*Request:* Reproduce the passage of the Fort William siege account starting at "On 25 February" and ending at "bomb vessel Serpent.".

*Page:*
☆ ☆ ☆ ☆ ☆

The Siege of Fort William, 20 March – 3 April 1746

The attention of all parties now shifted to Fort William, as the last surviving strongpoint on the chain of the Great Glen. Cumberland looked on it as ‘the only fort in the Highlands that is of any consequence’, and claimed that he was ‘taking all possible measures for the security of it’. The elderly governor, Alexander Campbell, was described as ‘a careful good man’, but doubts rose as to his competence during the blockade, and on 15 March he was superseded by Captain Caroline Frederick Scott of Guise’s 6th. Scott was the son of a landed family of Bristo, just south of Edinburgh, and few other lines in Britain were associated so intimately with the reigning house. His diplomat father was already a friend of Elector George of Hanover before he claimed die throne in 1714, and Caroline himself owed his curious name (and possibly, in compensation, his ferocious ways) to his godmother Princess Caroline of Ansbach, who became the queen of George II.

The garrison, as finally reinforced, was made up of two companies of Guise’s 6th, two other companies of regulars and a company of the Argyll Militia, about 400 men in all. The fort was more solidly built than Augustus, and its roughly triangular form was calculated to take advantage of the cover afforded by the head of Loch Linnhe, having a north-eastern side giving on to the salt marsh at the mouth of the River Nevis, a western side facing the loch, and three irregular bastions and a ravelin which looked inland to the east. The armament comprised six 12-pounder cannon, eight 6-pounders, seven smaller pieces, two 13-inch mortars and eight coehorns. There was plenty of ammunition, but there was no permanent supply of water within the fort.

On 25 February the garrison began to demolish the service town of Maryburgh so as to clear a field of fire, though nothing could be done to deny die besiegers the use of the outlying heights. Conversely, the location of the fort by the lochside not only gave the place immediate tactical strength, but made it accessible to craft that braved the Jacobite guns at the Corran Narrows. The defenders were supported by the sloop Baltimore and on 15 February she was joined by the bomb vessel Serpent.

Fort William had long been subject to intermittent blockade by bands of Camerons and Clan Donald, but the chiefs now called for a full-scale siege to take the place by force, and there were some valid reasons for doing so. In friendly hands it would remove an affront to Lochaber, deny the enemy their access to the south-western end of the Great Glen, and, as an offensive base for the Jacobites, enable them to make an inroad into Argyllshire and lay all before them waste – a prospect which induced Major General John Campbell of Mamore to fortify Inverary.

It is difficult to discover the thinking of the Duke of Cumberland. He expressed great concern for the safety of the fort, as we have seen, but at the same time he was glad that the depredations of the garrison had provoked the Jacobites into besieging the place, for that would ‘discourage the men [of the Jacobites] and add to their present distractions’.’” This interesting statement lends indirect support to the arguments of Prince Charles, who was ‘altogether against it… but the clans looked upon it to be so essential a thing to them, and for the good of the cause, that the Prince consented, though it was exposing himself and them, and even the cause to have the army so scattered’.”

☆ ☆ ☆ ☆ ☆

*Given data:*
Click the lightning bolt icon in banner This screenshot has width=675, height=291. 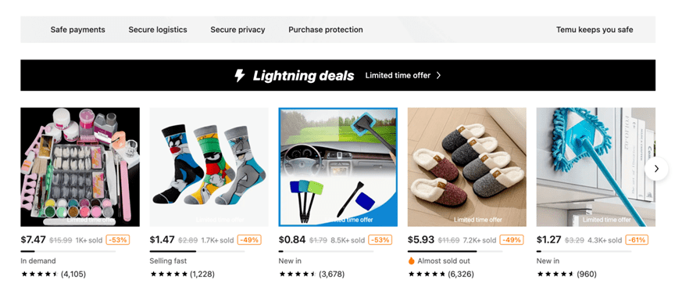click(239, 75)
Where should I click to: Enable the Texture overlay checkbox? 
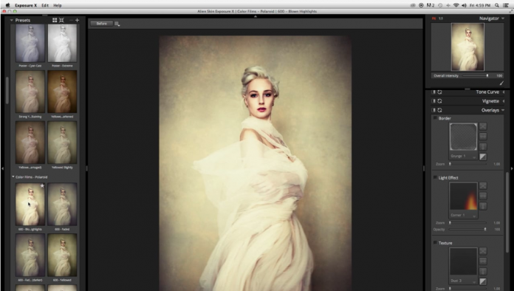point(435,243)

☆ ☆ ☆ ☆ ☆

*Answer to the exercise:*
On 25 February the garrison began to demolish the service town of Maryburgh so as to clear a field of fire, though nothing could be done to deny die besiegers the use of the outlying heights. Conversely, the location of the fort by the lochside not only gave the place immediate tactical strength, but made it accessible to craft that braved the Jacobite guns at the Corran Narrows. The defenders were supported by the sloop Baltimore and on 15 February she was joined by the bomb vessel Serpent.